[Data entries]
★ ★ ★ ★

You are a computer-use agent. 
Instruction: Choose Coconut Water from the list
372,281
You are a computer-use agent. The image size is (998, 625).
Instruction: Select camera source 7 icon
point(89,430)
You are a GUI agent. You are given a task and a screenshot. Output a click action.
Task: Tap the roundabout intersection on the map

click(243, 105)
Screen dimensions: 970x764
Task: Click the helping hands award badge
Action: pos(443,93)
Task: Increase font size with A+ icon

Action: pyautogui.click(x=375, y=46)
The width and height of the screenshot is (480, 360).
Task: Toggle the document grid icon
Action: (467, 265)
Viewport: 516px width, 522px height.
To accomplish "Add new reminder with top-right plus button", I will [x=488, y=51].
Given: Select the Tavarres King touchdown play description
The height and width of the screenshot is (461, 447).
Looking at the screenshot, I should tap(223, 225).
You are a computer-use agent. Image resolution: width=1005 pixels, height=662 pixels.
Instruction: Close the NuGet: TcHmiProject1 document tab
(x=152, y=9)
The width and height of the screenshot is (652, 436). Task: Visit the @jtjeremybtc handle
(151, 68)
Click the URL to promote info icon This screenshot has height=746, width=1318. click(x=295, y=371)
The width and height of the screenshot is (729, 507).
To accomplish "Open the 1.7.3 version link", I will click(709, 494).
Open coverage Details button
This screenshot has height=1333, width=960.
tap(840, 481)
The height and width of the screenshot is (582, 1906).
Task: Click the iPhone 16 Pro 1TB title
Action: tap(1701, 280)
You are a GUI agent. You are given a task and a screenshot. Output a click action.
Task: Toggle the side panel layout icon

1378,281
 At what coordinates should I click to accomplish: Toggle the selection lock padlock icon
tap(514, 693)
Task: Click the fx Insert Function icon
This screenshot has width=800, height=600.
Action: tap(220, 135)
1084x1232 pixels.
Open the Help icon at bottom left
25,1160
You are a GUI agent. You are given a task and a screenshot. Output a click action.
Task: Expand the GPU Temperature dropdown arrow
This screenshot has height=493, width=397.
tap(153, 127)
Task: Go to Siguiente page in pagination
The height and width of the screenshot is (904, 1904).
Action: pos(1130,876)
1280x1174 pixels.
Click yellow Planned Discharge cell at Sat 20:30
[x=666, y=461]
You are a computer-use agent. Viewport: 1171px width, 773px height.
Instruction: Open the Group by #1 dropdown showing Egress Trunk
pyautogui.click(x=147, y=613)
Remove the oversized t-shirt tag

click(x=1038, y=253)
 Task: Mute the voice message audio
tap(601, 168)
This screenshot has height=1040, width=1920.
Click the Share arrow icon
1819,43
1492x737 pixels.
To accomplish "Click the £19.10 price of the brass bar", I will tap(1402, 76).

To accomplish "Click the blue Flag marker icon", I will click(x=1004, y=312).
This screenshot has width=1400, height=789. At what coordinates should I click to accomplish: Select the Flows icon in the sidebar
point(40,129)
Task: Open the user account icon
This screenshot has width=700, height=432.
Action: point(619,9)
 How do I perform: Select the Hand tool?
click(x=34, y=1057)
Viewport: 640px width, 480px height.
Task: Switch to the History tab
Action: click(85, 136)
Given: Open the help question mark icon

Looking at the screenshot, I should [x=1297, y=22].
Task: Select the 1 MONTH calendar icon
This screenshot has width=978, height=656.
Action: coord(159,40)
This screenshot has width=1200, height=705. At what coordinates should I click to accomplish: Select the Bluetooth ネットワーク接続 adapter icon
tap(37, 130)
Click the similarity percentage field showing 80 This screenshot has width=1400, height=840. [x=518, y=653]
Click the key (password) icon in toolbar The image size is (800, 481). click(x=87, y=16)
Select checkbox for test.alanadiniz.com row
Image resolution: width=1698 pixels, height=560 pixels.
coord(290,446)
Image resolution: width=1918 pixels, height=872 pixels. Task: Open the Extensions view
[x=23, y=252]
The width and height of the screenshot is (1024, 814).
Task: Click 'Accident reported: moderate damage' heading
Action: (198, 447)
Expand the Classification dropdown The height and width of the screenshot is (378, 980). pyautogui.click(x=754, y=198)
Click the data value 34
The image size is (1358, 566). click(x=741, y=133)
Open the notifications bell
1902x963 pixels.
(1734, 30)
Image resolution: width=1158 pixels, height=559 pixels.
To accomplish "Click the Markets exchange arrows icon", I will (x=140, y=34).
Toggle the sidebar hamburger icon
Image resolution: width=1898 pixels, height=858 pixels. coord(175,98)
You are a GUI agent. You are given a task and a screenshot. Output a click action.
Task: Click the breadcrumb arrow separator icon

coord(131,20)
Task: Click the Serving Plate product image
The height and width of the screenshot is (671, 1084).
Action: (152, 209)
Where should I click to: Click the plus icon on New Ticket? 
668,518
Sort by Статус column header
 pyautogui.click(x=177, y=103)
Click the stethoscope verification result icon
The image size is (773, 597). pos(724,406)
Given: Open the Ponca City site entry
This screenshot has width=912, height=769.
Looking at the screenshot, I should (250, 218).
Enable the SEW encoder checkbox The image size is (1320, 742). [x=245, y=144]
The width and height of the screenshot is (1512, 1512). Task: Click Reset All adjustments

★ ★ ★ ★

What to produce => Please restate the records word for word. Go from the first line to the line with "Given: Select the" and include both.

Task output =>
You are a computer-use agent. 
Instruction: Choose Coconut Water from the list
372,281
You are a computer-use agent. The image size is (998, 625).
Instruction: Select camera source 7 icon
point(89,430)
You are a GUI agent. You are given a task and a screenshot. Output a click action.
Task: Tap the roundabout intersection on the map

click(243, 105)
Screen dimensions: 970x764
Task: Click the helping hands award badge
Action: pos(443,93)
Task: Increase font size with A+ icon

Action: pyautogui.click(x=375, y=46)
The width and height of the screenshot is (480, 360).
Task: Toggle the document grid icon
Action: (467, 265)
Viewport: 516px width, 522px height.
To accomplish "Add new reminder with top-right plus button", I will [x=488, y=51].
Given: Select the Tavarres King touchdown play description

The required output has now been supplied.